How Cables Are Made - Step 6: Jacket Extrusion

When producing cables and wires, every little detail counts. In the sixth part of our series, you will learn how the jacket is manufactured and why it is important.

Sheath is applied with an extruder

The jacket consists of plastic that is liquified and applied with an extruder.

Multi-conductor cables - whether with or without braiding - require a jacket. This is what makes a cable complete, as it holds together its various components such as the conductors, braiding and filling materials. However, this is not the jacket’s one and only purpose. Jacketing also protects cables from mechanical stresses such as bending and torsion and makes them resistant to heat, cold, fire, chemicals, water or oil.
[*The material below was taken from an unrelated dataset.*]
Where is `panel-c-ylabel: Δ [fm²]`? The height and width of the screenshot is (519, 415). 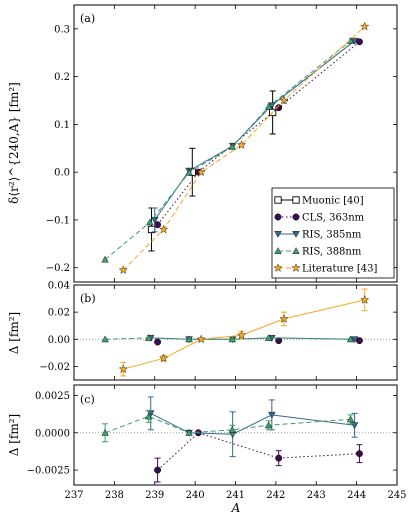 panel-c-ylabel: Δ [fm²] is located at coordinates (14, 435).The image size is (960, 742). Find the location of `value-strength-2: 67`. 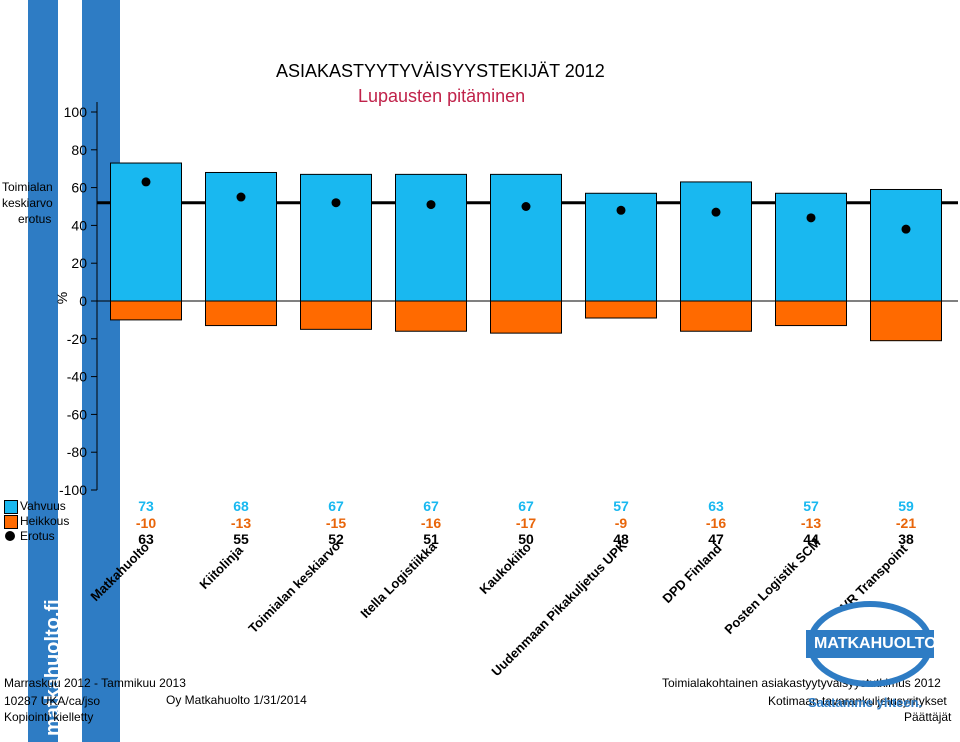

In order to fulfill the requirements of every application, the right jacketing material must be selected. The range of materials available is wide: in its production facilities, HELUKABEL works with more than 80 different plastics. The most common ones are:

  • Polyvinyl chloride (PVC): Often selected for its low cost and overall resistance to chemicals. However, its mechanical resilience is limited, and it is not always oil resistant.
  • Polyurethane (PUR): High-quality plastic resistant to abrasion, oil and chemicals, suitable for dynamic applications.
  • Thermoplastic elastomers (TPE): Resistant plastics suitable for high mechanical loads and for use in damp and wet rooms.

The wall thickness of the jacket can be between 0.2 and 5 millimeters, but most commonly, it is between 0.8 and 1.2 millimeters. HELUKABEL's thinnest jacketed cables have a diameter of just 2.4 millimeters, while the thickest ones reach a remarkable 78 millimeters in diameter.

Similarly to the conductor insulation process, the jacket is applied with an extruder. This consists of a metering unit for the plastic granulate, a screw that transports and heats the material, and a cylinder with a spray head that applies the viscous plastic uniformly to the passing cable. Afterwards, the cable runs through a water bath where the jacket cools down and hardens. The jacketed cable is tested with laser cameras and high-voltage testers and finally coiled before it reaches the final step in production: labeling.

Cable gets cooled down in a cooling trough
When the plastic has been applied, the cable runs through a water bath where the sheath cools down and hardens.

Ask the expert

Mr Sefuenc, what is the difference between the conductor insulation and the jacket?

It’s very simple: The conductor insulation has the task of galvanically separating the individual elements in multi-conductor cables. It is therefore applied to each conductor individually and influences the electrical properties of a cable such as the dielectric strength. The jacket, however, protects the inner parts of a cable from harmful environmental impacts as well as from mechanical stress. It has no electrical function. The manufacturing process, though, is the same: both involve a thin layer of plastic that is applied with an extruder.

What factors must be considered during the jacket extrusion process?

There are many parameters that have to be considered: for example, the diameter of the cable itself. The thicker the cable, the stronger the jacket must be to withstand all loads. Moreover, the wall thickness must be as uniform and concentric as possible to ensure harmonious functioning and machine processability of the cable, for example when stripping.

Portrait of Servet Sefünc
Servet Sefuenc has been Product Group Manager of Jacket Extrusion at the Windsbach plant since 2017. The certified industrial foreman (plastics/rubber) has been employed at HELUKABEL for more than 20 years.

How do cables actually get their individual color?

The color concentrate in the desired shade is added to the plastic granulate in the extruder's dosage unit. In the screw, under the impact of heat, a homogeneous and viscous mass is formed, which is similar to honey. This is applied using a spray head so that the cable comes out of the machine in the color ordered by the customer. Almost all imaginable RAL shades are possible. For some materials, special color batches have to be produced.